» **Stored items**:
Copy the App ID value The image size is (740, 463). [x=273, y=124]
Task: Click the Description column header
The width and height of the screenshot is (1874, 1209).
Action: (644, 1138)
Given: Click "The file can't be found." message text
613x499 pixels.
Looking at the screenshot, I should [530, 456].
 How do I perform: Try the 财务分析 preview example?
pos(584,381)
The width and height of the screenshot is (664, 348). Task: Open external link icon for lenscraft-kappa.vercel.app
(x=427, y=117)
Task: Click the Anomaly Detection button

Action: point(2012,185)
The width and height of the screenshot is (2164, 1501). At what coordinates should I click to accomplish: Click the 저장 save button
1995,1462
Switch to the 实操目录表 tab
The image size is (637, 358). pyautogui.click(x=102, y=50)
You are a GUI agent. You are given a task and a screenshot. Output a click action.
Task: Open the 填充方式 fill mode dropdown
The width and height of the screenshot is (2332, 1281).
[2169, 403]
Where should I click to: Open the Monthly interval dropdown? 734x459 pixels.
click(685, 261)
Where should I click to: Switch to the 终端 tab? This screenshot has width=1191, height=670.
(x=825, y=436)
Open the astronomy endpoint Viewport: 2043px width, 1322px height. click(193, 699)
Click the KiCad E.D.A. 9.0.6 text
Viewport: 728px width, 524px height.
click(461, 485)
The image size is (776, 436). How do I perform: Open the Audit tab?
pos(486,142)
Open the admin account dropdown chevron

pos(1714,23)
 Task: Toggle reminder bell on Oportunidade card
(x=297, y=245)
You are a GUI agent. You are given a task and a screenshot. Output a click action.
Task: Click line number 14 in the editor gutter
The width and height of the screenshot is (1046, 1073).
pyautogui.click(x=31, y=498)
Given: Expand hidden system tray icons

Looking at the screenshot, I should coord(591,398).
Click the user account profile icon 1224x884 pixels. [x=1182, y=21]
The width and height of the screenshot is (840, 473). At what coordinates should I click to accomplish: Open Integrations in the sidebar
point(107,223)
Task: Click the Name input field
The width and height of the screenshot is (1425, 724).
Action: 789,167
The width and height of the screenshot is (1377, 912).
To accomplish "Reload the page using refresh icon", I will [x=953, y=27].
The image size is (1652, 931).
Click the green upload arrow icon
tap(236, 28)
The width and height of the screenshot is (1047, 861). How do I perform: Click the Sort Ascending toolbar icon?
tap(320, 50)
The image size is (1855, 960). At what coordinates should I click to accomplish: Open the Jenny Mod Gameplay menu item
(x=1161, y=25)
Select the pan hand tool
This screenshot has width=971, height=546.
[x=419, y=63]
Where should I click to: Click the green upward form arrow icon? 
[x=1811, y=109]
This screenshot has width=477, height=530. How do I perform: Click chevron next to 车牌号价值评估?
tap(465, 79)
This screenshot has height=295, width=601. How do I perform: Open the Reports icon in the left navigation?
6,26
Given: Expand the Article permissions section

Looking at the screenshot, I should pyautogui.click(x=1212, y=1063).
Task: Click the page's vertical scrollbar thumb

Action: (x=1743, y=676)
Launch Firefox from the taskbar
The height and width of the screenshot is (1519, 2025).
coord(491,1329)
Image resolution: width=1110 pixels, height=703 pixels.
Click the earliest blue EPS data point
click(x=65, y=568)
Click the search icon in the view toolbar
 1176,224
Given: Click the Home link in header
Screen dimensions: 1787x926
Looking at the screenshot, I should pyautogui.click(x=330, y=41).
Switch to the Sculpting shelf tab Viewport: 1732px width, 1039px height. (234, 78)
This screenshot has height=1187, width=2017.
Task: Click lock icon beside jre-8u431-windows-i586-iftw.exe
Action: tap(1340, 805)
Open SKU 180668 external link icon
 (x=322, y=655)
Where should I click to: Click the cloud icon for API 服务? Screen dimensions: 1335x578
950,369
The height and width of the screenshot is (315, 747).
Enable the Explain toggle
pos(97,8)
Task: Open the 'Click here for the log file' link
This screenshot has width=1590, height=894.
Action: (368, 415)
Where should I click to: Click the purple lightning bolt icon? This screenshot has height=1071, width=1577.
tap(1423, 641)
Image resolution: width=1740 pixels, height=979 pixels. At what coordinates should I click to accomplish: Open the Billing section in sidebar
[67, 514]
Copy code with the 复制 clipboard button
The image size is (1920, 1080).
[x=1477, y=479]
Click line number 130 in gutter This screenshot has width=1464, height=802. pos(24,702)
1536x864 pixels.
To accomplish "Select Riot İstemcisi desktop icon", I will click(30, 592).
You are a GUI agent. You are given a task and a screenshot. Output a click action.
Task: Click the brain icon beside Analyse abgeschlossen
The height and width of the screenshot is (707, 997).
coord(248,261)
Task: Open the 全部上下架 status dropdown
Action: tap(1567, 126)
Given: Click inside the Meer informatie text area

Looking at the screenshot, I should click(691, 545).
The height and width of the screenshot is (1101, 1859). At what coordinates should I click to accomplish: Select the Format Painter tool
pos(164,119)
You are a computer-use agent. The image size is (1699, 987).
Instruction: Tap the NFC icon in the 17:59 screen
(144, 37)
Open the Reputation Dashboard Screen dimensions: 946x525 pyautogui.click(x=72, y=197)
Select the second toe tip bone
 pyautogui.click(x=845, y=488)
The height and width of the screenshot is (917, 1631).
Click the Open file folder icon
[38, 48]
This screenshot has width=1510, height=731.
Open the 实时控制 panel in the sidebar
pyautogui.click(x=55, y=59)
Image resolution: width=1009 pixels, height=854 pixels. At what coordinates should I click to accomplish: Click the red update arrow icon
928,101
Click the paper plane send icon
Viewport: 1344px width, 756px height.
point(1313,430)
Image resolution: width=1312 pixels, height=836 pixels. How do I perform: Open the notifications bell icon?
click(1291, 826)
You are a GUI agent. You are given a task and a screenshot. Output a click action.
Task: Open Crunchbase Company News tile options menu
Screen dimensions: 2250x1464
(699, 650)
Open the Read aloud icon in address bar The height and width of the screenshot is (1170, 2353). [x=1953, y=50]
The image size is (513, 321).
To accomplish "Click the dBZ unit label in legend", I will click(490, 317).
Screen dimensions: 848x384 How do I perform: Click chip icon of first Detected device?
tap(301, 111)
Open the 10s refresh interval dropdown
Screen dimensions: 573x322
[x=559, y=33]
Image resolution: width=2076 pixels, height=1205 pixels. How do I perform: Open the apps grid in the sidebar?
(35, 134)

» **Your instructions**:
Only lines with the word "header" are wanted; pull each of them from the records.

» **Solution for this exercise**:
Task: Click the Description column header
Given: Click the Home link in header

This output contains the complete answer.